The BSE Sensex plunged over 500 points and NSE Nifty fell to 10,600 on Thursday, mirroring sharp losses across global markets, triggered by arrest of a top executive of Chinese tech giant Huawei in Canada.
The BSE SENSEX closed 572.28 points, or 1.59 per cent, lower at 35312.13 and the NSE Nifty ended at 10592.6, down by 190.3 points or by 1.76 per cent.
In the Sensex, 29 out of 30 stocks and in the Nifty, 46 out of 50 stocks ended in the negative terrain.
Here are the five factors that hit market sentiment real hard:
Arrest of Huawei global chief financial officer
Canadian authorities have arrested the chief financial officer of China's Huawei Technologies, who is facing extradition to the United States. The development may escalate tensions between United States and China, who have just agreed to a ceasefire in their trade spat for three months. Huawei chief financial officer Meng Wanzhou, the daughter of founder Ren Zhengfei was detained at Vancouver airport, at the request of the United States, in a matter related to alleged Iran sanctions violations by the company.

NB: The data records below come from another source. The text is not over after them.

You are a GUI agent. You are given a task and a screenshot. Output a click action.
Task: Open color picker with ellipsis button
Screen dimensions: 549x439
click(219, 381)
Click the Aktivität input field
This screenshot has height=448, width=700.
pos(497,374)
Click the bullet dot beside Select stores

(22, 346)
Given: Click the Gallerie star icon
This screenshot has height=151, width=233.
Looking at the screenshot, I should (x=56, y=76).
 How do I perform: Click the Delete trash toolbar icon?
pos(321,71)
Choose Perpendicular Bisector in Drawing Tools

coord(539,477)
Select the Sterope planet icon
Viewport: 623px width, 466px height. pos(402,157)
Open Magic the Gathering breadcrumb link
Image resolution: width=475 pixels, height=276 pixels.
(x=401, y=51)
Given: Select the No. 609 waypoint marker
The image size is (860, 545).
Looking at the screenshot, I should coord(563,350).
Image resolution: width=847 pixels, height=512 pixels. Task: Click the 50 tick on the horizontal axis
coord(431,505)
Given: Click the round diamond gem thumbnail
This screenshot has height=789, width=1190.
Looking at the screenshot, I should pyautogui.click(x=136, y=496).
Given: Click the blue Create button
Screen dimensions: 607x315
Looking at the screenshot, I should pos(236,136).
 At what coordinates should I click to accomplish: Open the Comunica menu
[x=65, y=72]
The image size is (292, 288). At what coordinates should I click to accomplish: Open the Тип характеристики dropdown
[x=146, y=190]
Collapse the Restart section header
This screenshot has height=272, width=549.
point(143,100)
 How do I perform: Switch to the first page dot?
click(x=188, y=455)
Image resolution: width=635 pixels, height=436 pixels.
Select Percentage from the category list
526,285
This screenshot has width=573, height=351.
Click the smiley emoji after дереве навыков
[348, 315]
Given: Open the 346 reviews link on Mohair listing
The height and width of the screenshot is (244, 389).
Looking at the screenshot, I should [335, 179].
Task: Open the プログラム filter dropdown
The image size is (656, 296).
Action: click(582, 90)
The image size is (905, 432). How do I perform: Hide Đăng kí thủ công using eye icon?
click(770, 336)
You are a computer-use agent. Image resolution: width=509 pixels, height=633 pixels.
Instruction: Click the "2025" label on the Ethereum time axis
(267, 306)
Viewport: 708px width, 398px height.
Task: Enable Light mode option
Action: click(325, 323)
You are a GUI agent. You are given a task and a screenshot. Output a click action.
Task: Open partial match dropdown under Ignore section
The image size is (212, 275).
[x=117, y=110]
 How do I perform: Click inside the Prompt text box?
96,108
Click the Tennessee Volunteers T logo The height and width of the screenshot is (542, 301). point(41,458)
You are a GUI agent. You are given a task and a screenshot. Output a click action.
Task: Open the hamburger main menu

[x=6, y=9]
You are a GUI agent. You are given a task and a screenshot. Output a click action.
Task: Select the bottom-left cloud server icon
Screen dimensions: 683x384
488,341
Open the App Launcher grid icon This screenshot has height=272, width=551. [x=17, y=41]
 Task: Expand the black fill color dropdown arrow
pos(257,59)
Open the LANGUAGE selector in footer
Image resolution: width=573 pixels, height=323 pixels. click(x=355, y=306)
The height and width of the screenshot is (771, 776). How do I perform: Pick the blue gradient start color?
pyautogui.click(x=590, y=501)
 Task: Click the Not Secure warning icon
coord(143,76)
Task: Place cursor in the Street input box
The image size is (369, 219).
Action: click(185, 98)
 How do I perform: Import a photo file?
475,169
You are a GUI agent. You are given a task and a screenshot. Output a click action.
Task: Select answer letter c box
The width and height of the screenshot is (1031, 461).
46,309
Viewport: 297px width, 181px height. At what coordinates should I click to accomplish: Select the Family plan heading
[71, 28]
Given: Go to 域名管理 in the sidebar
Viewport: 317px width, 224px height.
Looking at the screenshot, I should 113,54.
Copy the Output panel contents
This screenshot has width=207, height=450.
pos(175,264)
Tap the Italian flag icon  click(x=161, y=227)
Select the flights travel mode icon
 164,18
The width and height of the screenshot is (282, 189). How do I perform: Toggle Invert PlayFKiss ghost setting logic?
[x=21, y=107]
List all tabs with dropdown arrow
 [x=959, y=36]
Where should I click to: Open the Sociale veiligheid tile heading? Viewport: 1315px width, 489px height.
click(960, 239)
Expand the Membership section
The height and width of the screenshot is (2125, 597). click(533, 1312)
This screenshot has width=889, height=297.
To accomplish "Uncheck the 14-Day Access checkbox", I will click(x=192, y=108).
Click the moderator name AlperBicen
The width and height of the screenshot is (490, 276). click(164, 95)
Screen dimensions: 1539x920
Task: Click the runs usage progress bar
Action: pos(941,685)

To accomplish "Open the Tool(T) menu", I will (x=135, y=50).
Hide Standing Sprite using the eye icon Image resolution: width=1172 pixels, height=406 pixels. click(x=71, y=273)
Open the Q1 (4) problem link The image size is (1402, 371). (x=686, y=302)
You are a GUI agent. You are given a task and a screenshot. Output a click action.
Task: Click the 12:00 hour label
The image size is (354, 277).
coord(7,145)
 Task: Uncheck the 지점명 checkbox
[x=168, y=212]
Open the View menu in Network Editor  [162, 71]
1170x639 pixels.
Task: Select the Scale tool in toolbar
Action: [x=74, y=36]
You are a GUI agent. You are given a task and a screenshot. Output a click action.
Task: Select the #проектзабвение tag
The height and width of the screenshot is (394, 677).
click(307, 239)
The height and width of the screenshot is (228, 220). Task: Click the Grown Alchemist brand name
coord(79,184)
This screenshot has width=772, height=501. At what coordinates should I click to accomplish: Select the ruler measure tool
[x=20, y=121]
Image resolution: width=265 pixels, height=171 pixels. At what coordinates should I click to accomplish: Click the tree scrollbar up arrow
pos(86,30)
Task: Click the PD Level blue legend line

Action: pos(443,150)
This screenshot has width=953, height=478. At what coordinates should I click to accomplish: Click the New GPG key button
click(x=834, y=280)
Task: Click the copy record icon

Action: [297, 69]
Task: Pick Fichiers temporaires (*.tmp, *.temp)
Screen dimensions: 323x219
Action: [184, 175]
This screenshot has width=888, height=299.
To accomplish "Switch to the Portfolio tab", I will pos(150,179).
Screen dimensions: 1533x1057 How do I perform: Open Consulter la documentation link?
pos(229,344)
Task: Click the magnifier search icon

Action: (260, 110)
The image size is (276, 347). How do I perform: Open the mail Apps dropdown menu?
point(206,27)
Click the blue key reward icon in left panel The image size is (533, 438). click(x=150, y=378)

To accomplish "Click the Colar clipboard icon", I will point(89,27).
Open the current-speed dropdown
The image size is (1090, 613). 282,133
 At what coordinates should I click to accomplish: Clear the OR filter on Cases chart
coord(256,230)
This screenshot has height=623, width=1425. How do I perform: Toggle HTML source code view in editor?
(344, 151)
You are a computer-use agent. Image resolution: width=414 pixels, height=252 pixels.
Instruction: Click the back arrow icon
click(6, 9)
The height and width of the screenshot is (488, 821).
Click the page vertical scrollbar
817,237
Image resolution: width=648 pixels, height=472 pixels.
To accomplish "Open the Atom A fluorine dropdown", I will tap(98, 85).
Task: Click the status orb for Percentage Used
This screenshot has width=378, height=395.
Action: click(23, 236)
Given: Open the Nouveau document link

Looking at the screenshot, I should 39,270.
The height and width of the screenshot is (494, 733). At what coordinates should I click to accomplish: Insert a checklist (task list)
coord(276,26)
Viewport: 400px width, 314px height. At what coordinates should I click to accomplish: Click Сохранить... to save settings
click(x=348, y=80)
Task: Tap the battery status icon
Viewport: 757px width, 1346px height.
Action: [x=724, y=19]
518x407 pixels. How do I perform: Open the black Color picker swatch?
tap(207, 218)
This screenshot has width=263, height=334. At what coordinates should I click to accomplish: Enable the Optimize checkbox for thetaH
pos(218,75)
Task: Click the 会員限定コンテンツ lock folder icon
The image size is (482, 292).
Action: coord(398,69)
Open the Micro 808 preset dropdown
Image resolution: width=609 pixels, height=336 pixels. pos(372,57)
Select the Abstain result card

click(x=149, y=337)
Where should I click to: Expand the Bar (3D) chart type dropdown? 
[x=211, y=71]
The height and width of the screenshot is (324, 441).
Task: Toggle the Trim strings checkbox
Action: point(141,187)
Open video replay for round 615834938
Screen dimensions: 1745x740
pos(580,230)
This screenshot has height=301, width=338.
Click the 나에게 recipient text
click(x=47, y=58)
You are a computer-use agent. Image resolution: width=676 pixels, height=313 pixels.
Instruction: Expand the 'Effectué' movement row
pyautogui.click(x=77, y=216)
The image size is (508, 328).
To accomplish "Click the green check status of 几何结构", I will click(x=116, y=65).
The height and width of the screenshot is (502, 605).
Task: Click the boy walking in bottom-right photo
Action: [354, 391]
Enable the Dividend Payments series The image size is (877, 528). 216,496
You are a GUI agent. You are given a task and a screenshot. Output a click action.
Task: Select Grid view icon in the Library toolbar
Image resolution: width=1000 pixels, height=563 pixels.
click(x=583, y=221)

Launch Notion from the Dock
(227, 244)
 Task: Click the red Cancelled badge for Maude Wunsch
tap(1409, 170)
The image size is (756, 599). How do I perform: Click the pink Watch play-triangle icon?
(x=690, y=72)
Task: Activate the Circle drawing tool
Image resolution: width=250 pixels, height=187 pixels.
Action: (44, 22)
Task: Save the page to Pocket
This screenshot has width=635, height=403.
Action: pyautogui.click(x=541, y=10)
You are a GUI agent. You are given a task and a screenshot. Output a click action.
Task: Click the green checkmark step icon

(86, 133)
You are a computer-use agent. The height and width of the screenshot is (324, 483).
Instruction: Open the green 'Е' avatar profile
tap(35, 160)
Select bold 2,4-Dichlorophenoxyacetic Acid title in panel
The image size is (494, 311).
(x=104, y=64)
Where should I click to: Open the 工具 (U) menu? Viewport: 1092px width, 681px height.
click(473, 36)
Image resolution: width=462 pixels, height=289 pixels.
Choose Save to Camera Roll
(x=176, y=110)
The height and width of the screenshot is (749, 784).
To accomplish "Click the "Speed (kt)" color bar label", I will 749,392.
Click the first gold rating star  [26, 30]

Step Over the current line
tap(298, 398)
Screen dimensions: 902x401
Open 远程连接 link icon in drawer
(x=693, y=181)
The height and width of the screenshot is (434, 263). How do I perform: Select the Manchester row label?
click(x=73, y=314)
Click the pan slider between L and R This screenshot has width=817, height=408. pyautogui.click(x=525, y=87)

Caution ahead of OPEC meeting
Investors remained cautious ahead of the Organisation of the Petroleum Exporting Countries (Opec) meeting in Austria today. The oil producing nations are expected to raise concerns over falling crude prices which has lost around 30 per cent of its value amid surging supply and economic slowdown.
RBI dictate to link floating-rate loans to external benchmarks
Financial and realty stocks were under pressure after Reserve Bank of India (RBI), in the fifth bi-monthly monetary policy statement, said that banks will now have to link the interest rates charged by them on different categories of loans to the external benchmarks, replacing MCLR to bring transparency of interest rate fixing mechanism. RBI has also maintained status quo in its latest policy announcement, a move to maintain liquidity in the system in the backdrop of easing crude prices and a rebound in the rupee from record lows.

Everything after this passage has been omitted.